Pixel coordinate grounding data

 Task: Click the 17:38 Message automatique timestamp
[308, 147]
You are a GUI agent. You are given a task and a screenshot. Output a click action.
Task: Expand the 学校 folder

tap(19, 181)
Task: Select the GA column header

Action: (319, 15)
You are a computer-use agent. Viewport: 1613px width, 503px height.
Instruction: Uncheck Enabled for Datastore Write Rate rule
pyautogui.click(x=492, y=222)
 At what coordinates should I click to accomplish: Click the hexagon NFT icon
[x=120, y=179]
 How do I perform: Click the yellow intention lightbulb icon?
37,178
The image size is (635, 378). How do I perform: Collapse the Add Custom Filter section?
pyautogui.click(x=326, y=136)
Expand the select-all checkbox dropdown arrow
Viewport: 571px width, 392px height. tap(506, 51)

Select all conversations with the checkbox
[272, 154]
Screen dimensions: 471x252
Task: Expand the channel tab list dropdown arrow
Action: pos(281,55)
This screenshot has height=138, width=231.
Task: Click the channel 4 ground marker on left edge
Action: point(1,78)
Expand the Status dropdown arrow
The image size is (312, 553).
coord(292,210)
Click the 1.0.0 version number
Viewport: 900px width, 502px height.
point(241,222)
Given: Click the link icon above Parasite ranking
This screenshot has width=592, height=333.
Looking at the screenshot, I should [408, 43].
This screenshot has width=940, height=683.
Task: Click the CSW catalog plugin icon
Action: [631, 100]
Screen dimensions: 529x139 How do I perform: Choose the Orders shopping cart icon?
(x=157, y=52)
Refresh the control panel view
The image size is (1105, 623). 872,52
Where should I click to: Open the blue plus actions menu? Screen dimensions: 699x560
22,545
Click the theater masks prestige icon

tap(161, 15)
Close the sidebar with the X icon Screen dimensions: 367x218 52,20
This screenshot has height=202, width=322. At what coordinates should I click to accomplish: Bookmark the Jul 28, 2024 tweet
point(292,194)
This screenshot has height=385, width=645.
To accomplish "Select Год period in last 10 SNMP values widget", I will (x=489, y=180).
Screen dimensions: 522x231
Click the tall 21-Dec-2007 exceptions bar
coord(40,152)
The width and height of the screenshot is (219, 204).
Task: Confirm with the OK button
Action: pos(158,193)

## Problem
Once more, print all the records exactly.

## Solution to the problem
 Task: Click the 17:38 Message automatique timestamp
[308, 147]
You are a GUI agent. You are given a task and a screenshot. Output a click action.
Task: Expand the 学校 folder

tap(19, 181)
Task: Select the GA column header

Action: (319, 15)
You are a computer-use agent. Viewport: 1613px width, 503px height.
Instruction: Uncheck Enabled for Datastore Write Rate rule
pyautogui.click(x=492, y=222)
 At what coordinates should I click to accomplish: Click the hexagon NFT icon
[x=120, y=179]
 How do I perform: Click the yellow intention lightbulb icon?
37,178
The image size is (635, 378). How do I perform: Collapse the Add Custom Filter section?
pyautogui.click(x=326, y=136)
Expand the select-all checkbox dropdown arrow
Viewport: 571px width, 392px height. tap(506, 51)

Select all conversations with the checkbox
[272, 154]
Screen dimensions: 471x252
Task: Expand the channel tab list dropdown arrow
Action: pos(281,55)
This screenshot has height=138, width=231.
Task: Click the channel 4 ground marker on left edge
Action: point(1,78)
Expand the Status dropdown arrow
The image size is (312, 553).
coord(292,210)
Click the 1.0.0 version number
Viewport: 900px width, 502px height.
point(241,222)
Given: Click the link icon above Parasite ranking
This screenshot has width=592, height=333.
Looking at the screenshot, I should [408, 43].
This screenshot has width=940, height=683.
Task: Click the CSW catalog plugin icon
Action: [631, 100]
Screen dimensions: 529x139 How do I perform: Choose the Orders shopping cart icon?
(x=157, y=52)
Refresh the control panel view
The image size is (1105, 623). 872,52
Where should I click to: Open the blue plus actions menu? Screen dimensions: 699x560
22,545
Click the theater masks prestige icon

tap(161, 15)
Close the sidebar with the X icon Screen dimensions: 367x218 52,20
This screenshot has height=202, width=322. At what coordinates should I click to accomplish: Bookmark the Jul 28, 2024 tweet
point(292,194)
This screenshot has height=385, width=645.
To accomplish "Select Год period in last 10 SNMP values widget", I will (x=489, y=180).
Screen dimensions: 522x231
Click the tall 21-Dec-2007 exceptions bar
coord(40,152)
The width and height of the screenshot is (219, 204).
Task: Confirm with the OK button
Action: pos(158,193)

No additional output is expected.